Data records
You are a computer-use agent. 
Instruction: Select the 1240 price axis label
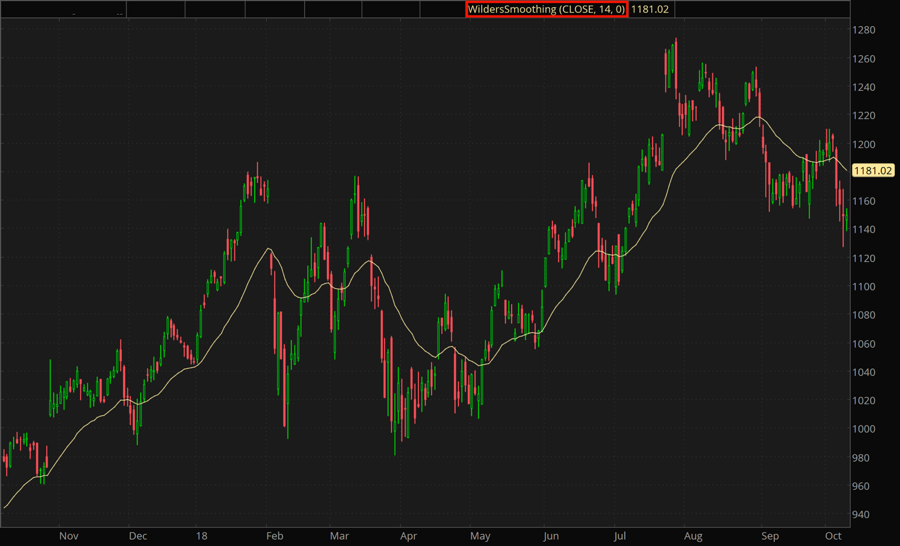tap(864, 87)
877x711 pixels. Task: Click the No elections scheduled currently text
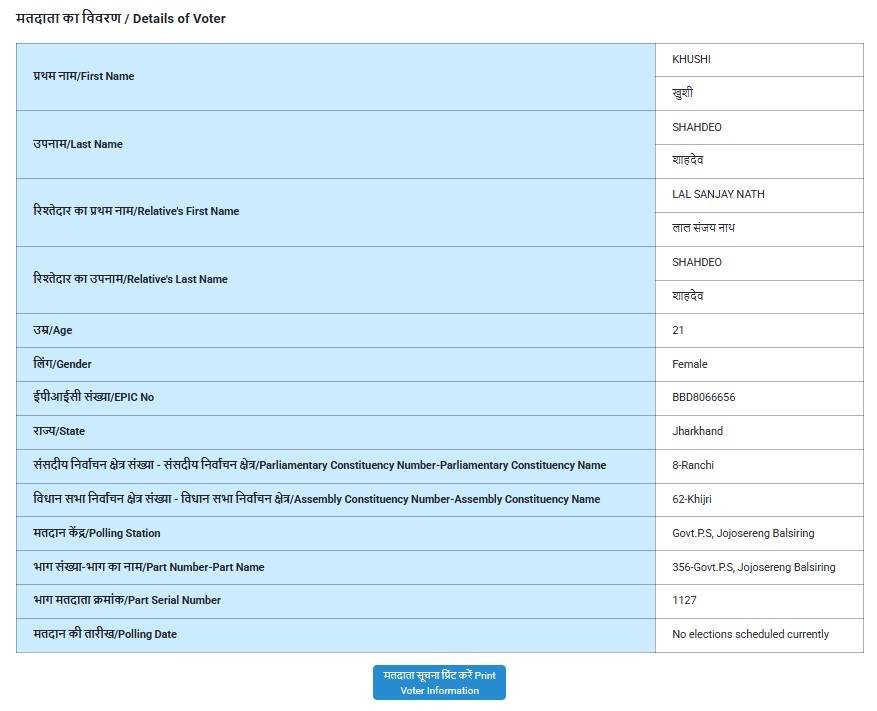coord(750,634)
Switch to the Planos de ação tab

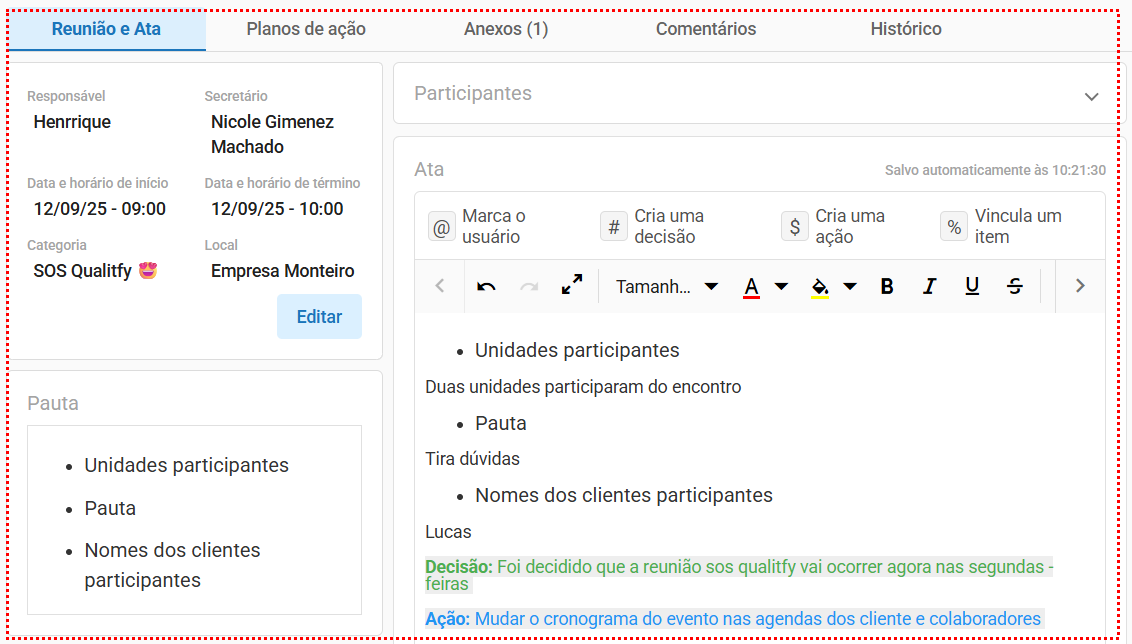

### Work order
Please give all of the data again, exact and free of pictures.

### Exercise solution
You are a computer-use agent. 
Instruction: Select the 1240 price axis label
tap(864, 87)
877x711 pixels. Task: Click the No elections scheduled currently text
coord(750,634)
Switch to the Planos de ação tab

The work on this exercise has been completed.